Version Control Your Configuration / Dot Files

I’ve been meaning to write this post forever, but once I started doing what I suggest here it seemed so obvious that I have trouble remembering what life was like before I did it. Once you’ve been working in a terminal for long enough, you realize how much more productive you can be with your aliases, scripts, prompts, plugins and other configurations setup the way you like. This becomes especially apparent when you either work on someone else’s machine, or something happens and you have to rebuild yours and you realize just how slow you are in comparison.

How do you avoid this slowdown and prevent loss of all those great hacks and configurations you’ve built up? Version control all the files that enable your productive environment. Here’s my repo for all those files.

https://github.com/mmrobins/config-files

I’ve got bash, zsh, vim, screen, tmux, irb, tmux, irssi, ruby scripts, puppet scripts and more in this git repository. I spend a lot time working remotely via ssh or on virtual machines on my development box, so it’s important not only that I have these files available, but I also have a fast way to get all these files in place quickly. I also want changes that I make to these files to be easy to commit back to my repository. To accomplish this, I make all these files symlinks to the files in my repository so that if I edit ~/.bashrc with my great new alias that saves all sorts of typing, it’s actually editing the .bashrc in my git respository. Then I have a little perl script that when run puts all these symlinks in place for my automatically and backup up any files I’m moving out of the way to create the links, just in case.

https://github.com/mmrobins/config-files/blob/master/create_symlinks

Now whenever I end up in a new environment on the terminal, I can get all my productivity in place with a few simple commands from the home directory.

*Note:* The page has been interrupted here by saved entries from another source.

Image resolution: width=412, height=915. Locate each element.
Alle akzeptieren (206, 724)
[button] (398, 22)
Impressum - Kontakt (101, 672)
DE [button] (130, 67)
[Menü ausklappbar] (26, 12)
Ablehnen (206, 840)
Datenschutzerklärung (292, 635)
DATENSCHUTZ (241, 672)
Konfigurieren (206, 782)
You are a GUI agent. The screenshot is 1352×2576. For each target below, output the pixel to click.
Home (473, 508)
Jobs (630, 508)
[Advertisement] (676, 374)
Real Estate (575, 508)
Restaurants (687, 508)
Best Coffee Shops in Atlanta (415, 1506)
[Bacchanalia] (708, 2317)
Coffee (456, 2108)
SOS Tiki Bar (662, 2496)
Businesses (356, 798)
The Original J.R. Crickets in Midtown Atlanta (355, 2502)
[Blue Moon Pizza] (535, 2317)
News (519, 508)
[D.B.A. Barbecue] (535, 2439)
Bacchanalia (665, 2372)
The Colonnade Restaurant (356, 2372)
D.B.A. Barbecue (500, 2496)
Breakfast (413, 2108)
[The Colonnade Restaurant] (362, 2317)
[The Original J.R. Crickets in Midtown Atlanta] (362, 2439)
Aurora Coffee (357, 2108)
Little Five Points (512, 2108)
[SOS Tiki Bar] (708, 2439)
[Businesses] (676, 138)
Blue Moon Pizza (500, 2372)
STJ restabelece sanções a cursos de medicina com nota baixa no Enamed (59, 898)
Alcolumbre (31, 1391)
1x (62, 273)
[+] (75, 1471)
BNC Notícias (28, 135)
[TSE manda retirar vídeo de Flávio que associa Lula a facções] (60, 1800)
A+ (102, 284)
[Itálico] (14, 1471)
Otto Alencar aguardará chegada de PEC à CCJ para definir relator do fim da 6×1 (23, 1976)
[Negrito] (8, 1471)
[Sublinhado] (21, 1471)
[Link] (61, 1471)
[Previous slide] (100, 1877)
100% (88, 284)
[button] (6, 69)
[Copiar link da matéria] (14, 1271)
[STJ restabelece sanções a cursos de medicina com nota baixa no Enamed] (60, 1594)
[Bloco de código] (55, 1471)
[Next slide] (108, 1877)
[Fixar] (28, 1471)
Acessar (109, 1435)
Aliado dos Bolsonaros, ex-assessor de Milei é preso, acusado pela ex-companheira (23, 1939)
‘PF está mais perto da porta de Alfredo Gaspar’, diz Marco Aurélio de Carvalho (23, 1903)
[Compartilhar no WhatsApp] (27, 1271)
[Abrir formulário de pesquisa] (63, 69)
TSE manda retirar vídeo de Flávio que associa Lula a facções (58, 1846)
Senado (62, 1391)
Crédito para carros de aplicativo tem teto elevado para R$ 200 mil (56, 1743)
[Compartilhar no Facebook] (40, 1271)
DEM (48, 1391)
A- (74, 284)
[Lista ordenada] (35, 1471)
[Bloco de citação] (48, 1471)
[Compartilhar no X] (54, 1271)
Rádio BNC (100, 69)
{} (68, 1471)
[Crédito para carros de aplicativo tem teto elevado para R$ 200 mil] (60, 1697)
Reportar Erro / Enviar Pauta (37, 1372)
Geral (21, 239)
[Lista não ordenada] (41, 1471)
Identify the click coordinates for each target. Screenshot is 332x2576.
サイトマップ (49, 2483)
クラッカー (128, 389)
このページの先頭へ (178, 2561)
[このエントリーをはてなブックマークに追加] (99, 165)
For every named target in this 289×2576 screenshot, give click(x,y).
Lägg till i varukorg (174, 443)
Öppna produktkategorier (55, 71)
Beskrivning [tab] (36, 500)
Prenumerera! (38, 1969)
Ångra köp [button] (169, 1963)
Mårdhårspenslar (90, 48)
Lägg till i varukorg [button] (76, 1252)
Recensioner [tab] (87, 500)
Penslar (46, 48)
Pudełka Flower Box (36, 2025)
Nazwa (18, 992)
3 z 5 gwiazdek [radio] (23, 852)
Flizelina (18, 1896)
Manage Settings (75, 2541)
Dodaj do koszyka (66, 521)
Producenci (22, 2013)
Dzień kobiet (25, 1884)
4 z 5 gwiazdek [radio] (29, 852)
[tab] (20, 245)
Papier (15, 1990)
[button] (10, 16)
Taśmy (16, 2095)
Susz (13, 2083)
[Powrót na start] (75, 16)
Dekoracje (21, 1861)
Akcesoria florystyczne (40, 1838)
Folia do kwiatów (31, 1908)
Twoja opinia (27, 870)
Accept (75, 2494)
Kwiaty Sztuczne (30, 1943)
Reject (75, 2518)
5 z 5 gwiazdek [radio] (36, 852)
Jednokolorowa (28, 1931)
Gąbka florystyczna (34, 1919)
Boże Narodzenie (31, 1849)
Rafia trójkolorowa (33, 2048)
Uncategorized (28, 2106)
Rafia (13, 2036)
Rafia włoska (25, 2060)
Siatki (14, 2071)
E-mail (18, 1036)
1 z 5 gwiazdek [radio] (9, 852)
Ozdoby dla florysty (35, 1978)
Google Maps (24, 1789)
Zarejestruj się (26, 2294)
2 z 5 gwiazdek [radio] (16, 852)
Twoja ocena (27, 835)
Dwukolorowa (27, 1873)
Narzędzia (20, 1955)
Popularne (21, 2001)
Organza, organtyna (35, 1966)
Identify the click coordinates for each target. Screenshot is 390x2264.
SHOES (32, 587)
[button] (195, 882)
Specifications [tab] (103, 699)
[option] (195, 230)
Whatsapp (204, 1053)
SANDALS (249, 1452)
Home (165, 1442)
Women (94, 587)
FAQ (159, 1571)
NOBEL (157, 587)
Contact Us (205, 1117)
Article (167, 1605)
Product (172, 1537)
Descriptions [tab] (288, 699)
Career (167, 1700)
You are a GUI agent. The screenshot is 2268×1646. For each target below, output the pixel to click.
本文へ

git clone git://github.com/mmrobins/config-files.git
./config-files/create_symlinks
source .bashrc

Now vim has my plugins and configuration, bash has my prompt, if GNU Screen or tmux are available they’re how I like them, my aliases work, etc. There’s always going to be tweaks necessary for this to work cross platform and on different machines with different privileges, but since committing those changes back to the git repo is so easy, it become a natural part of my workflow to have these incremental improvements to my work environment available everywhere I work.